In this paper, a Greedy Search Method based on Core-Attachment structure called GSM-CA is introduced. Comparing with the other methods of core-attachment, the new edge weight calculation method and evaluation criterion for judging a node as a core node or an attachment node are proposed in our GSM-CA method. The GSM-CA method uses a pure greedy procedure to move a node between two different sets. The detected clusters are also core-attachment structures. In particular, GSM-CA firstly defines seed edges of the core from the neighbourhood graphs based on the highest weight and then detects protein-complex cores as the hearts of protein complexes. Finally, GSM-CA includes attachments into these cores to form biologically meaningful structures. The new algorithm is applied to the protein interaction network of S. cerevisiae. The modules identified by the new algorithm are mapped to the MIPS [22
] benchmark complexes and validated by GO [23
] annotations. The experimental results show that the identified modules are statistically significant. In terms of prediction accuracy, the GSM-CA method outperforms several other competing algorithms. Moreover, most of the previous methods can not detect the overlapping functional modules by generating separate subgraphs. But GSM-CA can not only generate non-overlapping clusters, but also overlapping clusters.

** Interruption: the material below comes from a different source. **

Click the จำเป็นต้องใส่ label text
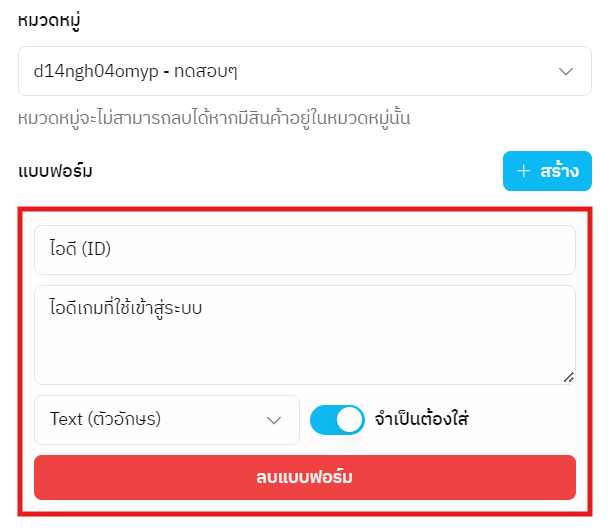 coord(421,420)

The GSM-CA method achieves high accuracy. However, it is computationally expensive. Many module detection approaches are based on the traditional hierarchical methods, which is also computationally inefficient because the hierarchical tree structure generated by the repeated computational process cannot provide adequate information to identify whether a network belongs to a module structure or not. To further improve the computational process of these module detection approaches, the Greedy Search Method based on Fast Clustering (GSM-FC) is proposed in this paper. The edge weight based GSM-FC method uses the greedy procedure to traverse all edges just once to separate the network into the suitable sets of modules. The experimental results demonstrate that the newly proposed algorithm can reduce the computational time noticeably while maintaining high prediction accuracy compared to GSM-CA.
Briefly then, the outline of this paper is as follows. In Section 2 the implementation of our two methods are described in details. In Section 3, our algorithm is applied to the protein interaction network of S. cerevisiae yeast and the results are analyzed. In Section 4, the conclusions are given.